[INSTRUCTIONS FOR THE TASK] Format the listing from the line with "Edit the $10.00" up to and including the line with "Looking at the screenshot, I should click(x=77, y=481)." as a CSV with two columns, text and answer. Each row pairs one text with its answer, and every field is quoted with its line breaks turned into spaces.

━━ DATA SUPPLIED ━━

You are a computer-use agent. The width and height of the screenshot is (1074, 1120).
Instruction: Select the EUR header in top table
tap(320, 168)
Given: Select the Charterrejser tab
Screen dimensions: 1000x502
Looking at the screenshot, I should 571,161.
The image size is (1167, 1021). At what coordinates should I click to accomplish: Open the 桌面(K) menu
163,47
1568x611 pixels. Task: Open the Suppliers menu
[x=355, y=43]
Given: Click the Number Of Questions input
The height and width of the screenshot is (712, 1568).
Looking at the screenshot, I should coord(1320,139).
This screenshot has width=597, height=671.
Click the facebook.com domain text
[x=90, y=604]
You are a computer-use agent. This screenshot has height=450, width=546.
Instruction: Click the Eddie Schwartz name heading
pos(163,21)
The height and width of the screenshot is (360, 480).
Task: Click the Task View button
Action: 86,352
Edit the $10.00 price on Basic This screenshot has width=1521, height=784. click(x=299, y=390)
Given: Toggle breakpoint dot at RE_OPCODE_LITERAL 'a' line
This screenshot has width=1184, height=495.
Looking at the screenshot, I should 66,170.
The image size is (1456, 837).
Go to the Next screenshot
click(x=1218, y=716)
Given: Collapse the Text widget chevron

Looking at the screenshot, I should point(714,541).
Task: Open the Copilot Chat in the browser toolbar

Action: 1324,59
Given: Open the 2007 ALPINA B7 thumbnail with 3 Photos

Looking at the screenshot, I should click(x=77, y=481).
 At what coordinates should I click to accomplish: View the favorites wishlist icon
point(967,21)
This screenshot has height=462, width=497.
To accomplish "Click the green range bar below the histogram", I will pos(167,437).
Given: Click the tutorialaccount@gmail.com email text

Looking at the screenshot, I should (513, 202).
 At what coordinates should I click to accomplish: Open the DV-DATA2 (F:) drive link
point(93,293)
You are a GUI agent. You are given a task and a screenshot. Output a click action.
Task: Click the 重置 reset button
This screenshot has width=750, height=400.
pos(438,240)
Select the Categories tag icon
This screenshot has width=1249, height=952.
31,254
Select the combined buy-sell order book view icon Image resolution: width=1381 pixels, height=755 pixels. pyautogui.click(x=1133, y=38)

━━━

[SOLUTION TO THIS EXERCISE]
text,answer
"Edit the $10.00 price on Basic This screenshot has width=1521, height=784.","click(x=299, y=390)"
"Given: Toggle breakpoint dot at RE_OPCODE_LITERAL 'a' line This screenshot has width=1184, height=495.","Looking at the screenshot, I should 66,170."
"The image size is (1456, 837). Go to the Next screenshot","click(x=1218, y=716)"
"Given: Collapse the Text widget chevron","Looking at the screenshot, I should point(714,541)."
"Task: Open the Copilot Chat in the browser toolbar","Action: 1324,59"
"Given: Open the 2007 ALPINA B7 thumbnail with 3 Photos","Looking at the screenshot, I should click(x=77, y=481)."